Baden-Württemberg macht Schulwege für Kinder sicherer und autofrei
Ein neues Landesprogramm in Baden-Württemberg hilft Kindern, sicherer zur Schule zu kommen. Mit der Initiative MOVERS – Aktiv zur Schule werden Schülerinnen und Schüler ermutigt, zu Fuß zu gehen, Fahrrad zu fahren oder mit dem Roller zur Schule zu kommen – statt auf das Auto angewiesen zu sein. Das Programm unterstützt zudem Schulen und Kommunen dabei, sichere Wege für Kinder zu schaffen.
Das Verkehrsministerium hat eine Verordnung erlassen, die regelt, wie Gemeinden Schulstraßen und Schulzonen einrichten können. Dazu gehören zeitweise Sperrungen bestimmter Straßen während der Bring- und Abholzeiten. Dauerhafte Schulzonen gehen noch einen Schritt weiter: Hier wird der motorisierte Verkehr komplett verboten, um Kindern mehr Sicherheit zu bieten.

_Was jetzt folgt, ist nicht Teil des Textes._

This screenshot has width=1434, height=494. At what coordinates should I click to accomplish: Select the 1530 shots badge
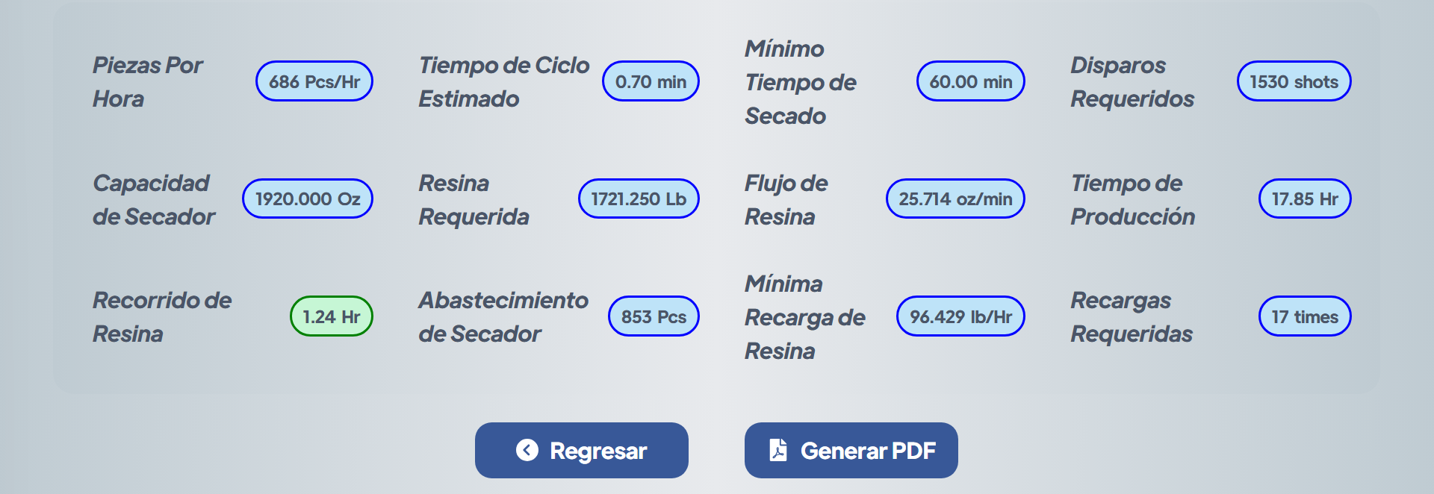click(x=1294, y=81)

Ziel des Programms ist es, Gefahren wie illegales Parken und Staus vor Schulen zu verringern. Gleichzeitig fördert es die Selbstständigkeit der Kinder, die so lernen, ohne Begleitung von Erwachsenen unterwegs zu sein. Die Kommunen erhalten fachkundige Beratung, detaillierte Leitfäden und Materialien, um die Maßnahmen umzusetzen.

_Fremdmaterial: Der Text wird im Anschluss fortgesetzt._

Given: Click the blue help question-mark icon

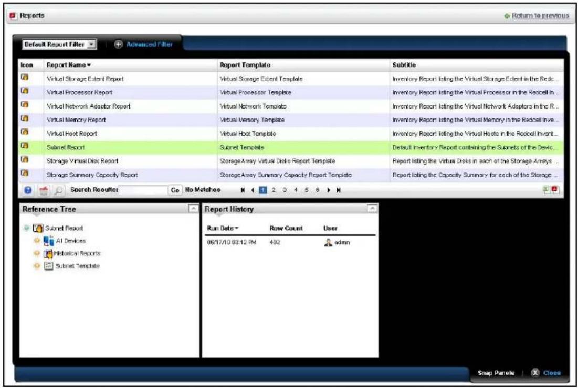Looking at the screenshot, I should (28, 190).
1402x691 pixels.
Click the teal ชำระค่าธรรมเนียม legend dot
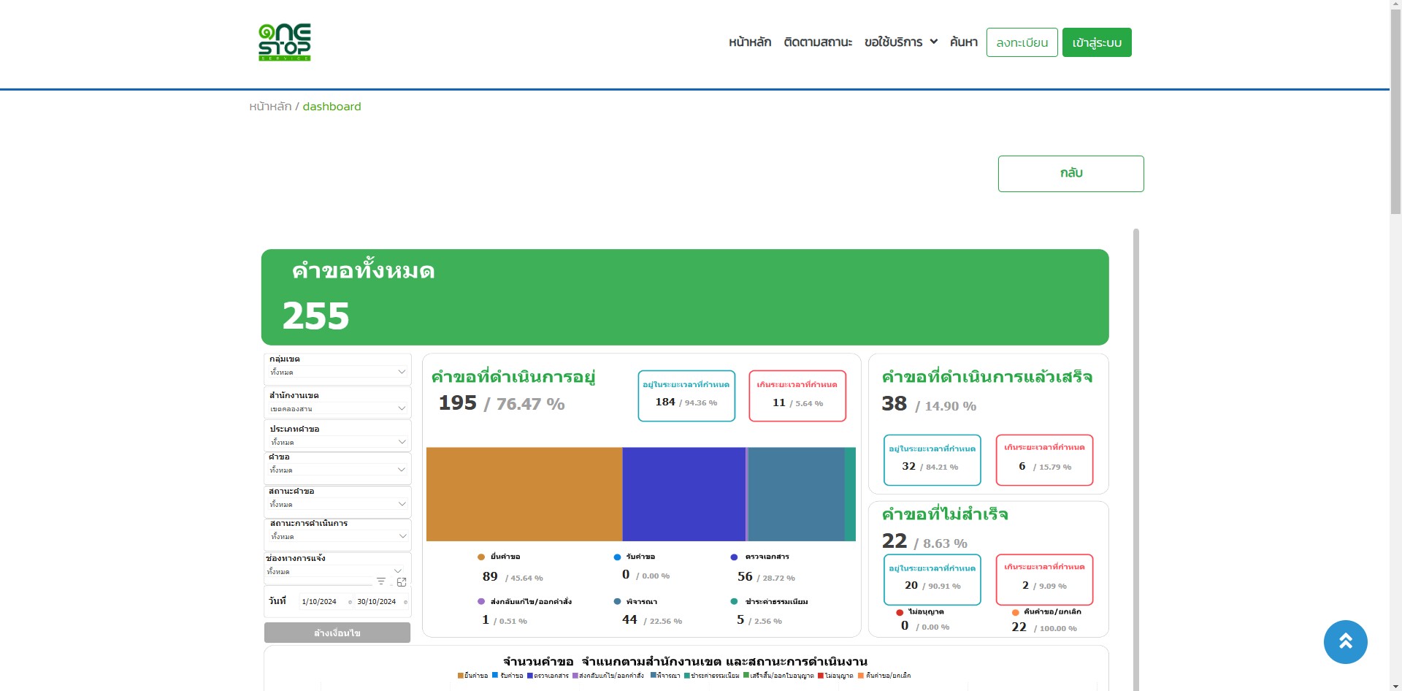[734, 602]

Ab dem Schuljahr 2025/2026 wird das Programm erweitert: Es gibt mehr Schulstraßen, und ein Fahrradführerschein für Kinder wird eingeführt. Die Verordnung klärt rechtliche Anforderungen – etwa die korrekte Beschilderung und die Zusammenarbeit zwischen Behörden. Langfristig soll der Schulweg für Kinder in der gesamten Region gesünder, sicherer und nachhaltiger werden.

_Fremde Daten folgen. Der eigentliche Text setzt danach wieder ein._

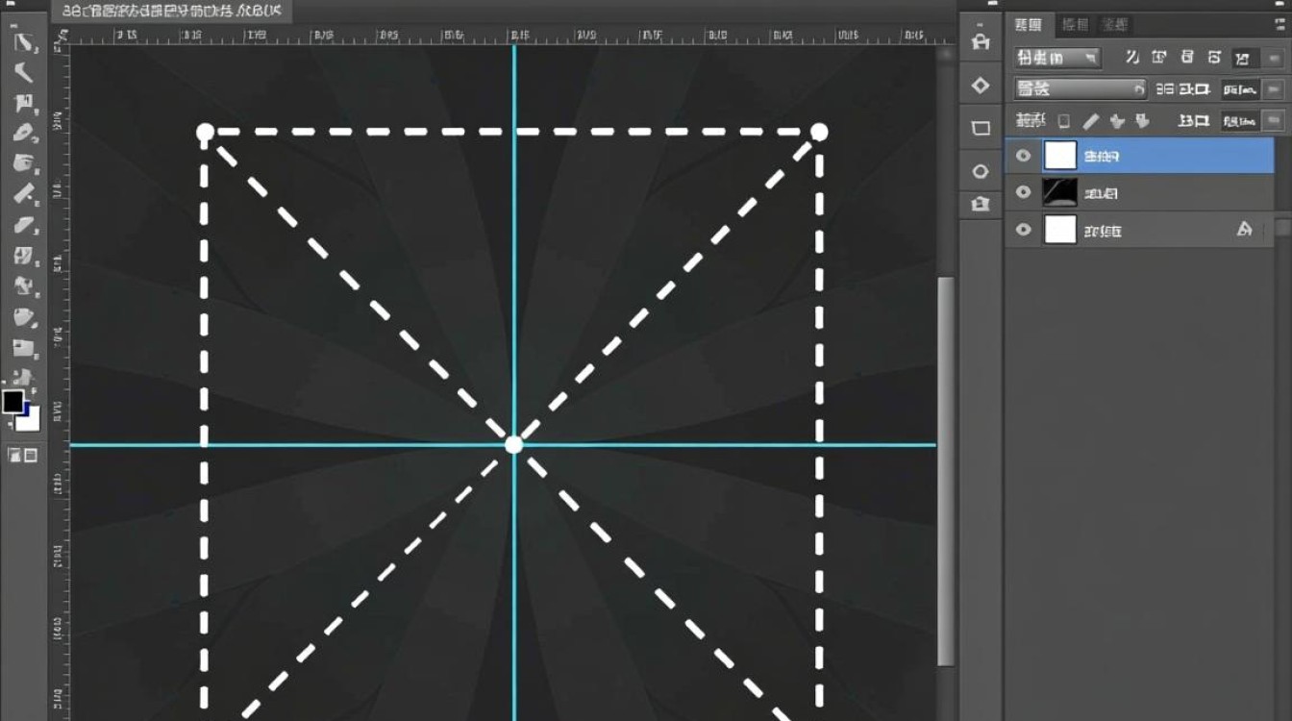Select the middle layer with the black thumbnail
The image size is (1292, 721).
(1154, 193)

MOVERS gibt Kommunen klare Handlungsempfehlungen, um das Verkehrsrisiko rund um Schulen zu minimieren. Durch die Förderung von Zu-Fuß-Gehen und Radfahren helfen die Maßnahmen Kindern, sichere und selbstständige Mobilitätsgewohnheiten zu entwickeln. Die Ausweitung ab 2025 bringt weitere geschützte Routen und Fahrradtrainings an Schulen in Baden-Württemberg.